A freshman Republican House member from Wentzville is hoping a bill she’s sponsoring gets traction from the Missouri Legislature. The measure would ask the U.S. Government for compensation for the St. Louis region’s role in the Manhattan Project, which ushered in the development of atomic weaponry.

Rep. Tricia Byrnes, R-Wentzville, tells Missourinet that the radioactivity has led to increased cancer cases and diseases resulting from exposure that she says match the diseases documented by the Centers for Disease Control and Prevention.

“This is atomic bomb weapons facilities, you know these production type facilities, that were in the community before cleanup and the fact that nobody took accountability for any of the injuries across these locations throughout St. Louis and St. Charles,” Byrnes said.

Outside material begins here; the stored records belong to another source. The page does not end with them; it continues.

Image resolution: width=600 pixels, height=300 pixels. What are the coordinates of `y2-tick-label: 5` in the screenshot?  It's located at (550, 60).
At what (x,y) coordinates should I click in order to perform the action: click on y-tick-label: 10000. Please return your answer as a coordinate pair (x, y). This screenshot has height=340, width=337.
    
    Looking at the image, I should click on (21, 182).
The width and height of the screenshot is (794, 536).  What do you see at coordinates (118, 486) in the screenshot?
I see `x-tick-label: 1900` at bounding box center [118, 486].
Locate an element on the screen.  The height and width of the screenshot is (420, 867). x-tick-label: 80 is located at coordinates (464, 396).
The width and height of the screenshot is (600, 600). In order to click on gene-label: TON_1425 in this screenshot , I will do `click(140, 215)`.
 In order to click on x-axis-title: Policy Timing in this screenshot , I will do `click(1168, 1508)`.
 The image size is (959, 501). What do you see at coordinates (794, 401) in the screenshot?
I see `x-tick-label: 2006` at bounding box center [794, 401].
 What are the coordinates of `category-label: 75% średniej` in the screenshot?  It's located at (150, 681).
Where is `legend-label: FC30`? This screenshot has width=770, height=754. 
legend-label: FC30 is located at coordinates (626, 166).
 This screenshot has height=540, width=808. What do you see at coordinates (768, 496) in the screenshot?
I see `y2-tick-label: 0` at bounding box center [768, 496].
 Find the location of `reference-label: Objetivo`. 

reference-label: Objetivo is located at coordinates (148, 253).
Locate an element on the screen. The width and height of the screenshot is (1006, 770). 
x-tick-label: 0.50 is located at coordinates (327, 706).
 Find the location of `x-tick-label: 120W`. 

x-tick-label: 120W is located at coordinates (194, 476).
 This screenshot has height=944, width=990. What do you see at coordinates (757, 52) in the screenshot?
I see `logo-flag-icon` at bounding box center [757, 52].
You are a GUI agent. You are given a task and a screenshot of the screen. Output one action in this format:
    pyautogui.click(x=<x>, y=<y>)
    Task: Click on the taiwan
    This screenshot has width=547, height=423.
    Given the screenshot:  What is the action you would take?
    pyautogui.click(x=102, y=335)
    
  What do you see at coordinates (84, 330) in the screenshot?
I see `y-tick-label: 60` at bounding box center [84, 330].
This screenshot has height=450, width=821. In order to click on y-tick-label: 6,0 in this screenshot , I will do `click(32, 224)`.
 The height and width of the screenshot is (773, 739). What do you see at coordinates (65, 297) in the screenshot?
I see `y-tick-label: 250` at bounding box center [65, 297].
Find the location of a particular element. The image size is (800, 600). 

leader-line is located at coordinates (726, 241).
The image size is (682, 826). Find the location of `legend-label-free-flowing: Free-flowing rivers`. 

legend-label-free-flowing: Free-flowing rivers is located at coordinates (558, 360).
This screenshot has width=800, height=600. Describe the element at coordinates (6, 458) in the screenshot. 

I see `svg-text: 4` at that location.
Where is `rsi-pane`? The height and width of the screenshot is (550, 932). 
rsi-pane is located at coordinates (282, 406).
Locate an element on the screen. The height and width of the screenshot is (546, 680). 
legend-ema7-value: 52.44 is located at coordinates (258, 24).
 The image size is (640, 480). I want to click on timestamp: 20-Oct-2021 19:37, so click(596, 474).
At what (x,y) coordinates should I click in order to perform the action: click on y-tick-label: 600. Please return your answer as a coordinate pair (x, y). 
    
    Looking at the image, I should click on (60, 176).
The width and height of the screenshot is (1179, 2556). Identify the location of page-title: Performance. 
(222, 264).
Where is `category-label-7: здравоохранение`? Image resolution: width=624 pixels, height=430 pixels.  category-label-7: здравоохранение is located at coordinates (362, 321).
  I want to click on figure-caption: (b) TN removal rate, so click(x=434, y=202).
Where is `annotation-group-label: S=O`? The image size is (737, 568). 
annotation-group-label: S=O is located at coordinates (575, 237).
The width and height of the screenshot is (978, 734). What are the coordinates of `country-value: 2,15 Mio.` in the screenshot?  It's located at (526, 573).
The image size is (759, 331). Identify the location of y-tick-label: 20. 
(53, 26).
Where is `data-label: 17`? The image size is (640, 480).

House Concurrent Resolution 21 says Missourians in the St. Louis and St. Charles region have been made ill, due to the Manhattan Project, through the inhalation from smokestack emissions, exposure to radiation, and contact made with contaminated quarries, creeks, and groundwater. Further, it says that the U.S. Government produced 300,000 tons of uranium in the St. Louis region as part of the project to produce the atomic bomb from 1942 to 1966.

“What people aren’t talking about is the atomic production plant,” Byrnes says. “The nuclear processing that took place 1,000 feet from an operating high school, and it takes people a second to realize that that high school did not build next to the uranium processing plant. The federal government built that next to an operating high school.”

Byrnes asks the Missouri Attorney General, and several state agencies, to conduct a joint investigation into whether the state of Missouri, and its residents, can be compensated by the federal government for the radioactive contaminants from the resulting project.